Uma tarifa mais alta pode ser absorvida. Já a possibilidade de cruzar um corredor aéreo associado a guerra, escalada militar ou fechamento repentino de espaço aéreo muda completamente o cálculo do passageiro.
Por isso, a guerra atua como acelerador de tendências que já estavam em curso. Ela reforça a centralidade da China e de seu entorno não apenas como eixo econômico e político, mas também como espaço socialmente percebido como mais estável e funcional.
O turismo é apenas a face mais visível desse processo. A mesma lógica vale para investimentos, cadeias de suprimentos e parcerias estratégicas, porque todos esses fluxos dependem, em maior ou menor grau, de previsibilidade, conectividade e segurança.
Num mundo fragmentado por conflitos, a capacidade de oferecer estabilidade passa a valer tanto quanto recursos naturais, mercado consumidor ou poder militar. Em muitos casos, vale mais.
A comparação implícita é eloquente. De um lado, há uma lógica de poder baseada em presença militar e gestão permanente de crises; de outro, uma lógica baseada em infraestrutura, circulação e integração territorial.
A primeira frequentemente produz instabilidade e afasta capital. A segunda cria conexões físicas que facilitam o deslocamento de pessoas, mercadorias e oportunidades.
O que acontece em Hong Kong funciona, assim, como um pequeno sinal de uma mudança maior.
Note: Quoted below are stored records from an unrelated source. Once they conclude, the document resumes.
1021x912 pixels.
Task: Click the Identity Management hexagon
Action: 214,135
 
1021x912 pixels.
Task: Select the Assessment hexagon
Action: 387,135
O Sul Global, e em especial a Ásia articulada por corredores de transporte e comércio, aparece cada vez mais como espaço alternativo de circulação e de confiança.
Não é um detalhe menor que essa reorganização surja justamente quando antigas rotas perdem atratividade por causa da guerra. Quando o risco sobe, a infraestrutura revela quem construiu resiliência e quem depende de um equilíbrio cada vez mais frágil.
Para o Brasil, a lição é direta. Em um cenário internacional marcado por polarização, conflitos exportados e instabilidade crescente, soberania, integração regional e investimento em infraestrutura deixam de ser palavras de programa e passam a ser instrumentos concretos de proteção.
Conectar o país aos vizinhos, ampliar corredores logísticos e preservar estabilidade política interna não é luxo nem gasto supérfluo. É uma forma de blindagem diante de choques externos produzidos nos centros beligerantes do hemisfério norte.
Os turistas de Hong Kong, ao escolherem o trem para Shenzhen em vez de um voo para o Cairo, fazem mais do que decidir férias. Sem declarar tese alguma, eles ajudam a desenhar o mapa prático de um mundo multipolar.
Votam com o dinheiro e com o tempo contra a lógica da guerra permanente. E votam a favor de corredores de desenvolvimento que prometem circulação, previsibilidade e progresso.
A nova geografia do turismo, no fundo, antecipa a geografia emergente do poder. E ela parece cada vez menos centrada no velho eixo atlântico.